Nu op Le Guess Who? dus getweeën. Beiden zeer ervaren improvisatoren. Maar tegelijk hebben beiden nadrukkelijk een verschillend muzikaal idioom. Dat blijkt in het eerste lange stuk als de Amerikaan, gezeten op een stoel en gebogen over zijn gitaar, vooral een aanhoudende, noise-achtige drone produceert. Met hier en daar een pulse, maar verder geen of nauwelijks ritme. Je merkt als toeschouwer dat het lastig is voor Bennink om daar vat op te krijgen. Wat hij ook doet, van werkelijke interactie is geen sprake. Moore vervolgt stug zijn drone. Dus doet Bennink wat ervaren improvisatoren in dat geval altijd doen: hij gaat zijn eigen weg. Han speelt als het ware solo-slagwerk bij wijze van contrapunt, terwijl Thurston de ene na de andere straaljager laat opstijgen.

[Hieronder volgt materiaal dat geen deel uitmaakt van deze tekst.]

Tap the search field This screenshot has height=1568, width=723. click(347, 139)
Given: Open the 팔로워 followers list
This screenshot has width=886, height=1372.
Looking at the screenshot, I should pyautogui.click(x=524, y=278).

Het tweede stuk wordt ingezet door Han. Heel speels, een shuffletje. En daar haakt Moore direct op in. Opeens blijken de twee weldegelijk tot samenspel in staat. En dat geldt ook voor het derde en laatste duet. Thurston doet een ‘Neil Youngetje’ met zijn gitaar rondzingend tegen de luidsprekerbox. Han reageert er scherp op en er is meer dynamiek dan in het hele voorgaande halfuur. Dit zijn mannen die aan elkaar gewaagd zijn.
Protomartyr
Ik moest Protomartyr zien. Natuurlijk moest ik Protomartyr zien. Het kwartet uit Detroit geldt als één van de meest ‘hotte’ gitaarbands van dit moment. De platen hadden mij nog niet helemaal overtuigd, maar het optreden zou wellicht het duwtje over de drempel kunnen zijn. Muziek beleef ik toch vooral ‘live’.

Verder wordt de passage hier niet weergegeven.